On ouvre le livre. Quatre-vingt-onze poèmes en prose dont la longueur n’excède pas l’empan. De quatre à vingt lignes. Les thèmes sont libres et se répondent, jamais assujettis à des systèmes ou dispositifs conceptuels. Ici, pas d’organisation artificielle comme on l’aurait attendue, des « cinq parties comme les cinq doigts de la main » que nous aurait imposées bon nombre de nos contemporains, mais un chant libre obstiné, mélodie a cappella, un homme est seul sur sa périssoire, il chante debout, la pagaie double abandonnée, le fleuve va s’élargissant, les rives ne sont bientôt plus visibles. Métayer nous offre des fulgurances du large : « Il flaire, il rôde. Il se cherche une douleur comme un requin sa proie. Il traque le mal qui remplira la forme du vide, l’œuf d’autruche apparu dans la bouche du silence. Les yeux plissés, il jauge les peines, lèche-vitrine du modèle à sa taille. Nul ne peut l’arrêter, lui-même ne sait pas le fin mot de sa pêche à la traîne, que par habitude il nomme flânerie. »
Ces proses denses, aux images qui s’entrechoquent, on leur appliquerait à tort, par manque de vigueur à les saisir, le terme « hermétisme ». Rappelons à nous Duke Ellington qui répétait dans un demi-sourire qu’il n’y a que deux types de musique, la bonne et la mauvaise. Sur le clapot d’un afterbeat, on pourrait affirmer qu’en poésie il n’existe que deux types d’hermétisme, le bon et le mauvais. Le bon, disant plus que lui-même, clair comme un caillou noir sur une plage de galets blancs. Ainsi de cette image « Le sang ne fait qu’un tour/ Quand le dukduk se déploie sur la péninsule de la Gazelle », du Xénophiles d’André Breton, logiquement plus oublié que les autres. Ces images vigoureuses, ne les aime-t-on pas pour ce qu’elles sont ? Parce qu’elles fortifient notre sang ? Dirait-on « je ne comprends pas » que cela reviendrait à porter un pamplemousse à son oreille en disant « je ne sens rien ». S’il y a des échos surréalistes dans les poèmes de Métayer, ils n’en sont que vertueux car entièrement maîtres d’eux-mêmes, dépouillés des fébrilités d’alors, libres des minimalismes et sécheresses d’aujourd’hui :
« La peur se change en sucre. Le sucre se change en peur. L’alcool se change en sucre. La peur se change en peur.
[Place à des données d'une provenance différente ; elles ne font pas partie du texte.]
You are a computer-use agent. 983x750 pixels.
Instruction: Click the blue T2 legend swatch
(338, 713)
Il nous faudra bientôt importer autant d’armes que de douceurs. Introduire le droit de tirer à vue, pour protéger le sucre et augmenter la peur.
Colonies réglées sur la métropole, à trois quarts : peur, sucre/sucre, peur/alcool, sucre/alcool, peur.
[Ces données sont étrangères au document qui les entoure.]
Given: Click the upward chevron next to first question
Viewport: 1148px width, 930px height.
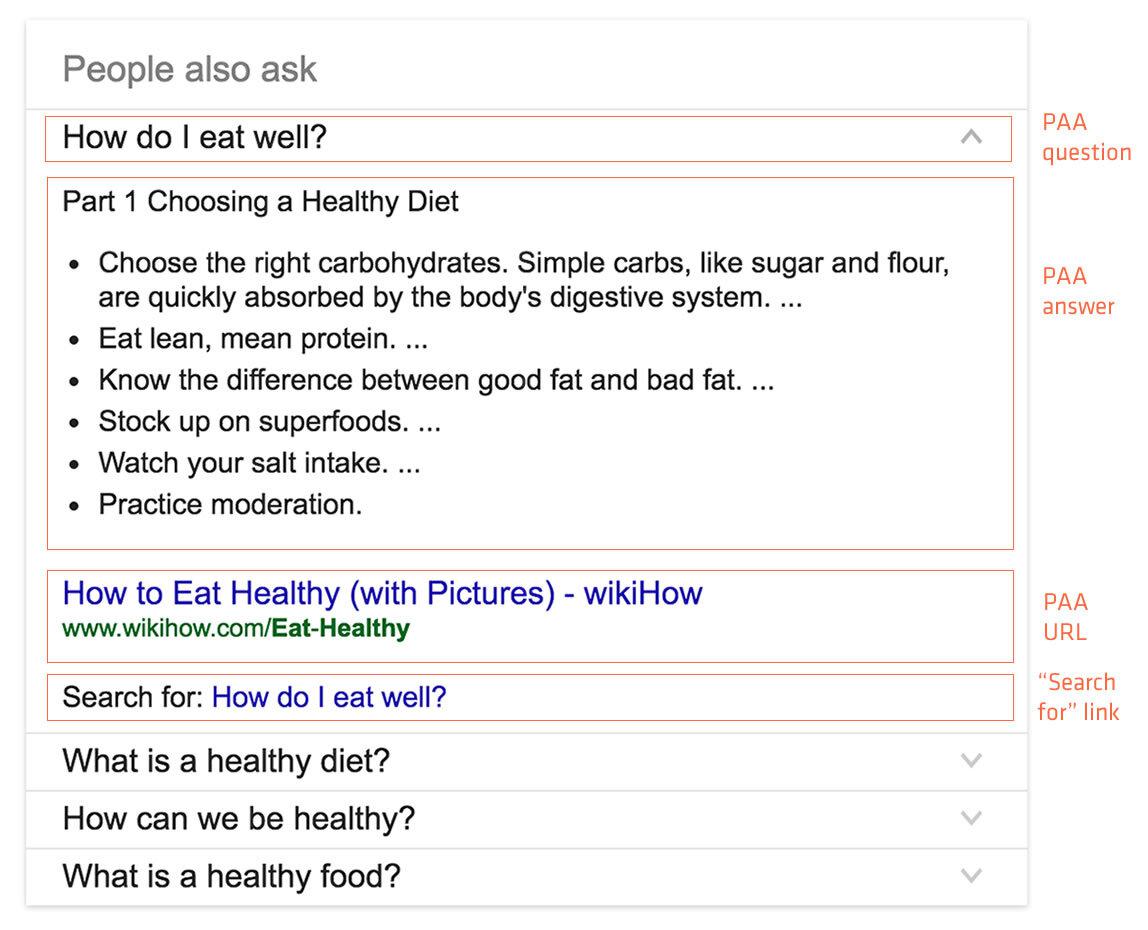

Quiconque nous retire le sucre de la bouche sera achevé à bout portant. »
Mains positives est un livre plein de santé. Métayer semble nous dire à la manière de Whitman, mais dans un chant laconique et mesuré : « Me voici maintenant devant vous avec mon âme robuste. » Et si l’âme est ce que la vue est aux yeux, lisons bien ses poèmes, pour s’élancer au-delà des choses, et pourtant pour les rapprocher.